Unlike in Italy, there were no shoeless children begging at the mess tents at chow time. No more widows clad in black scavenging in the dirt with bony hands for cigarette and cigar butts. Local partisans provided key intelligence about the Germans and their movements, and often eagerly joined forces with the Thunderbirds as they advanced, flushing enemy snipers like sangliers— wild boars— from cedar forests and gorges of the Luberon Mountains. Some would stay with the regiment until the end of the war.

One day, as he charged deeper into France, Sparks apparently learned from scouts that a key bridge was undefended and decided to check it out. As he approached the bridge, he began to feel distinctly uneasy. It was far too quiet for his liking. Nevertheless, he continued down a hill toward the bridge in his jeep. A dozen Germans suddenly appeared.
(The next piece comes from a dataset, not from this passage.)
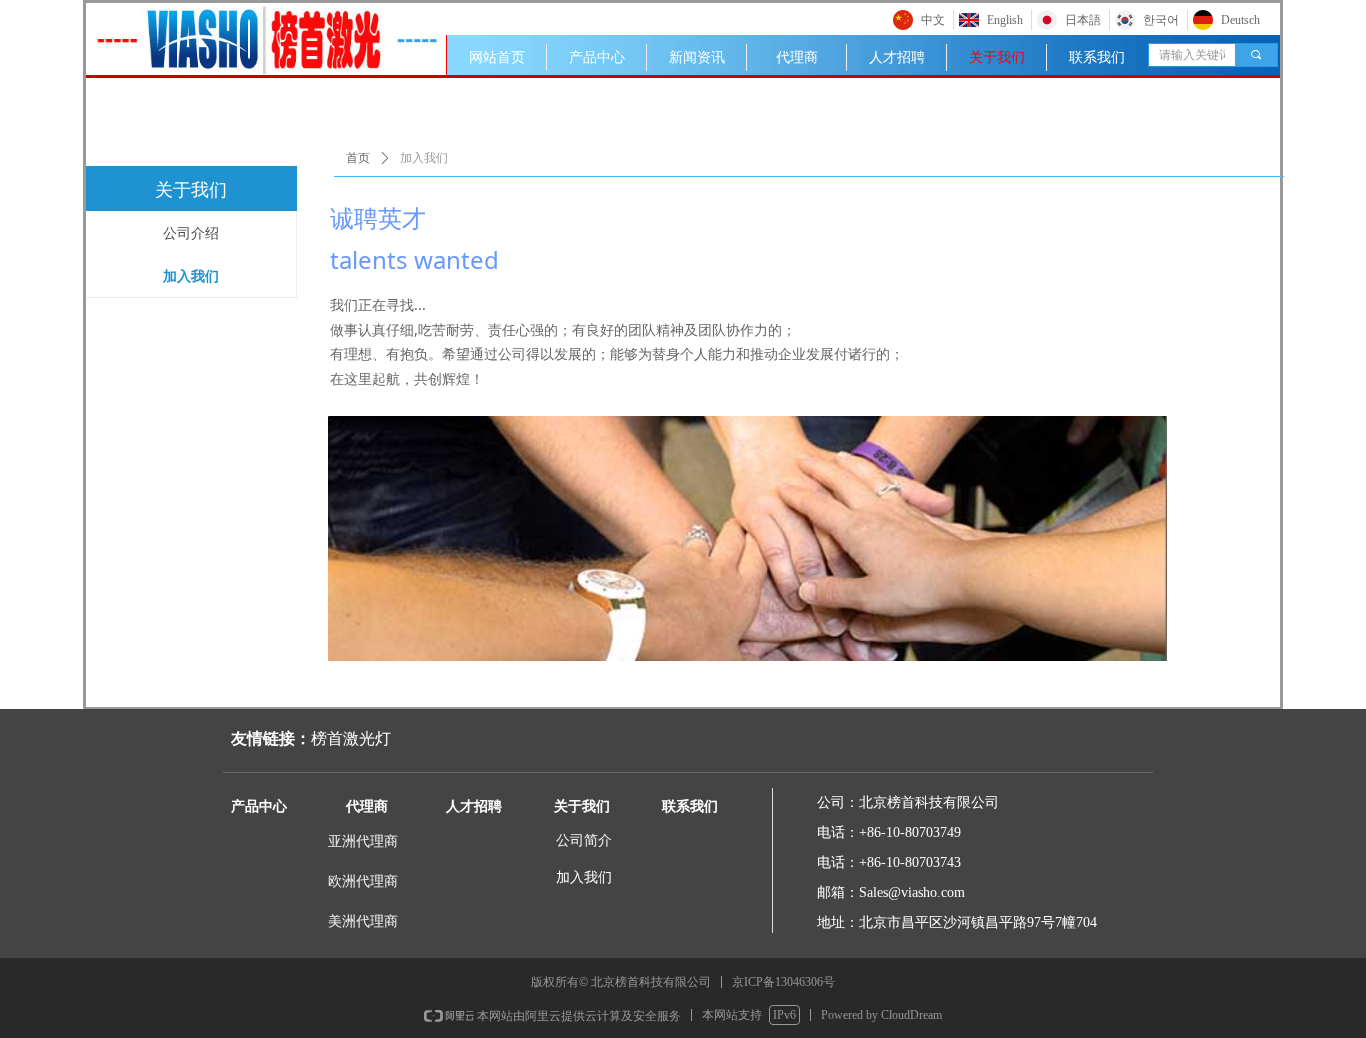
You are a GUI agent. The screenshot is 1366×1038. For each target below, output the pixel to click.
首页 (358, 158)
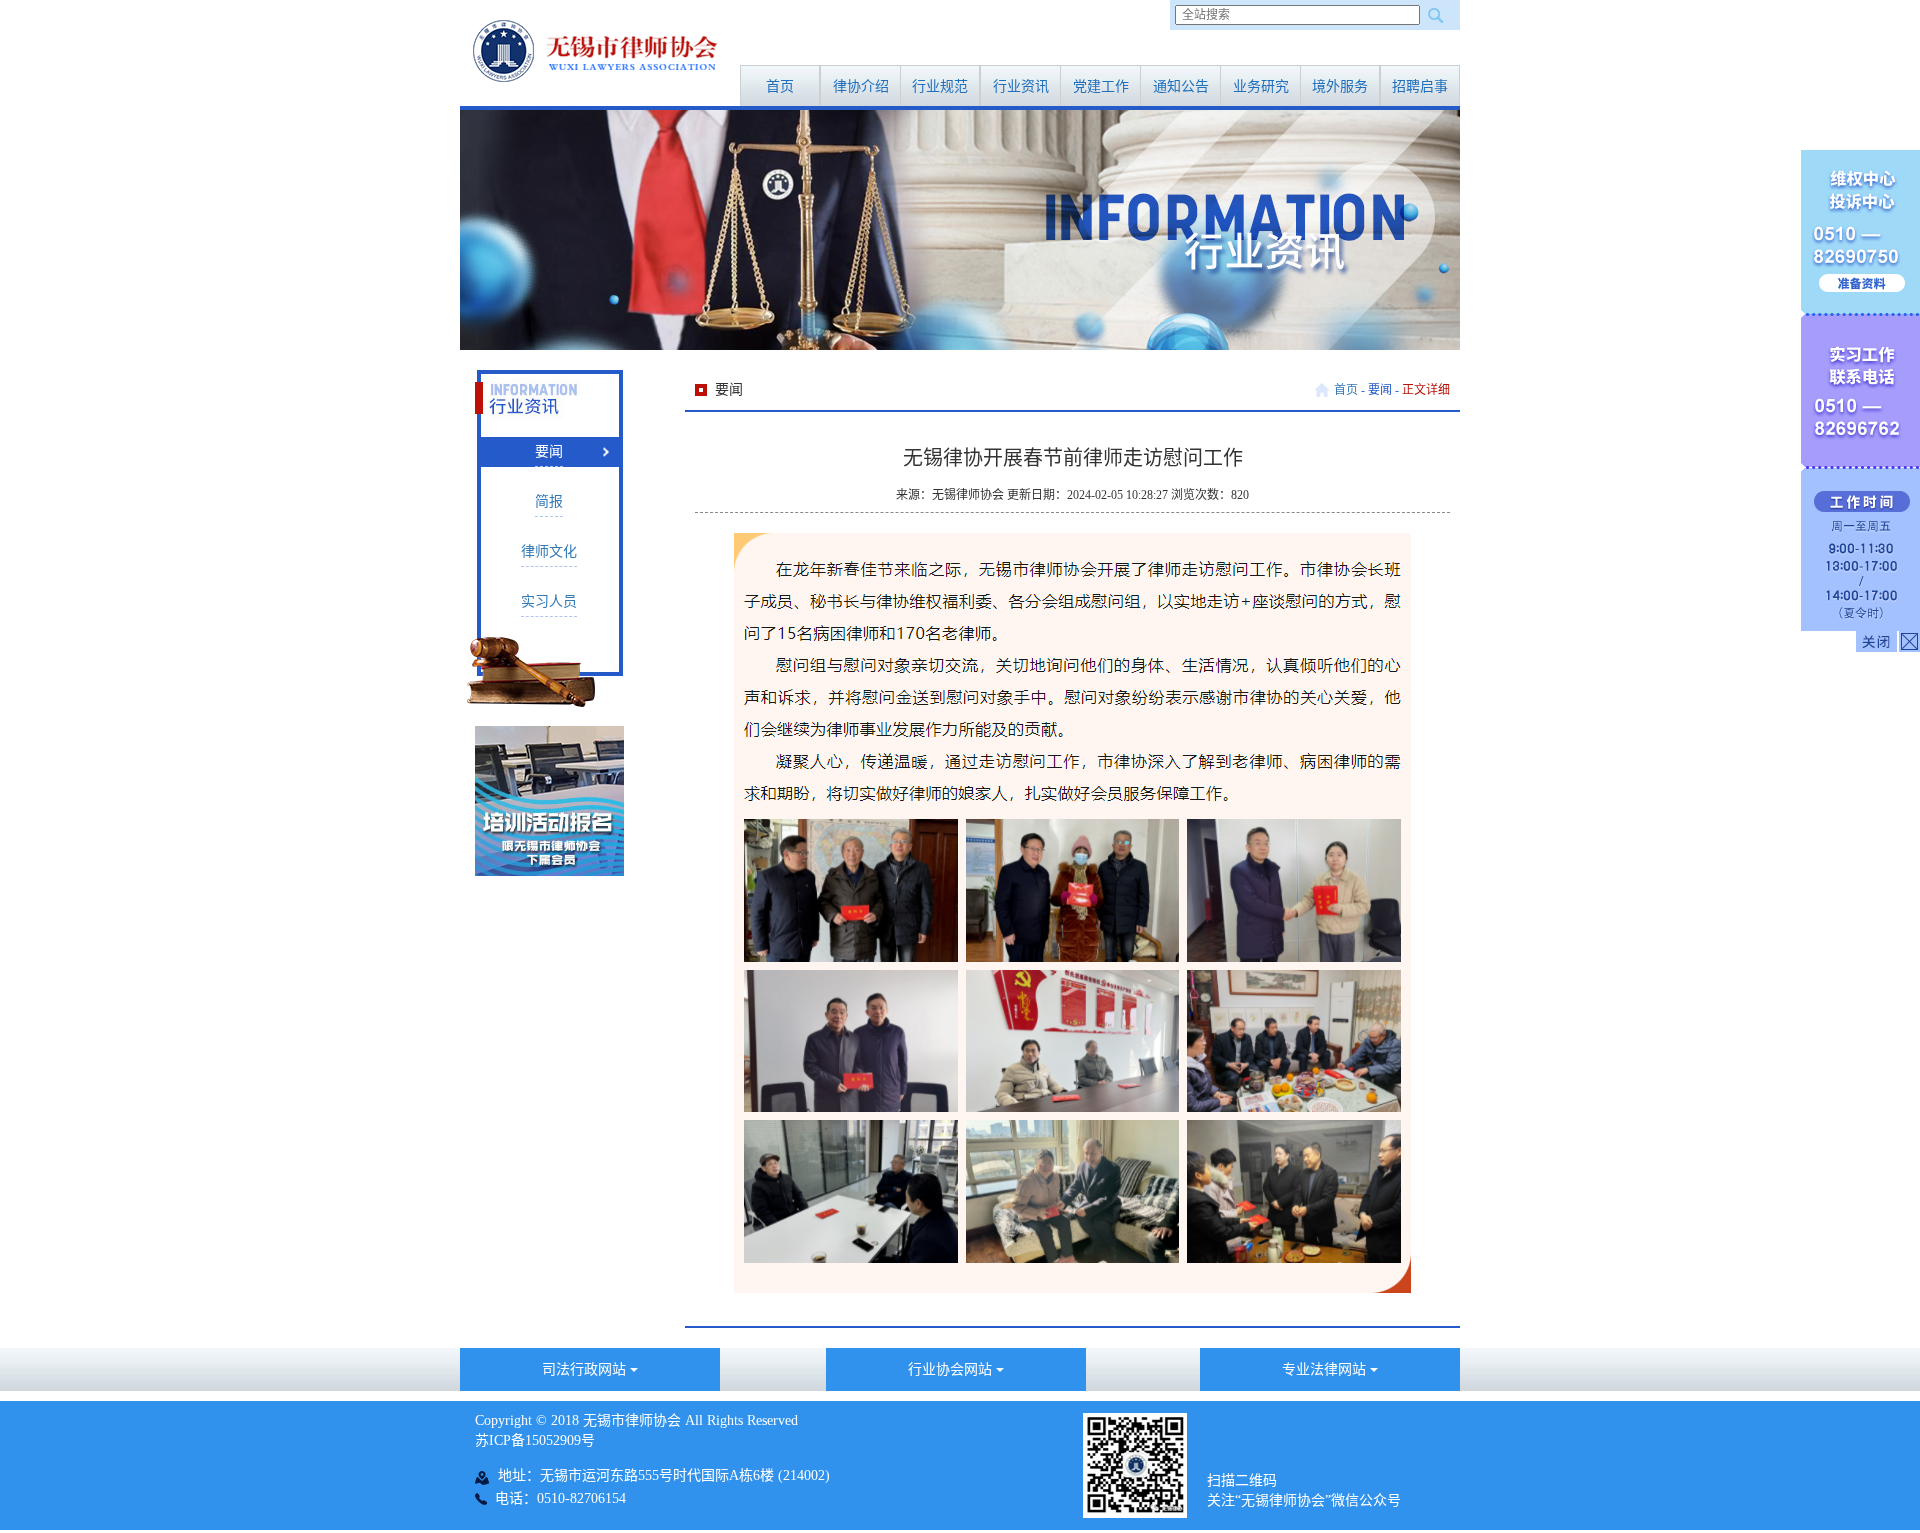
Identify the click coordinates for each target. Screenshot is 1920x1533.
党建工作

Sparks put his hands in the air to surrender. A German walked over to the jeep. Then a fist flew. Sparks’s driver is said to have knocked the German to the ground and gunned the engine. Before the startled Germans could react, he and Sparks had raced around a corner and disappeared from view.

Sparks joked that he now must hold the record for the shortest time spent as a prisoner in World War II. But the near escape left him determined to be better armed in the future in case he had to blast his way out of trouble. What he really wanted was a shotgun, like the one he’d used to hunt with back in the Arizona. It wasn’t long before his men had found an old French farmer, paid him for his buckshot-loaded scattergun, and handed it to a delighted Sparks.

Sparks kept his Colt .45 in a hip holster and carried the shotgun up front in his jeep. In one village, he found a craftsman who replaced the pistol’s standard grips with transparent plastic taken from a downed American bomber’s windshield. Sparks set a photograph of his son, Kirk, and wife, Mary, under one grip and a favorite pinup under the other. From now on, beauty would be his lucky charm.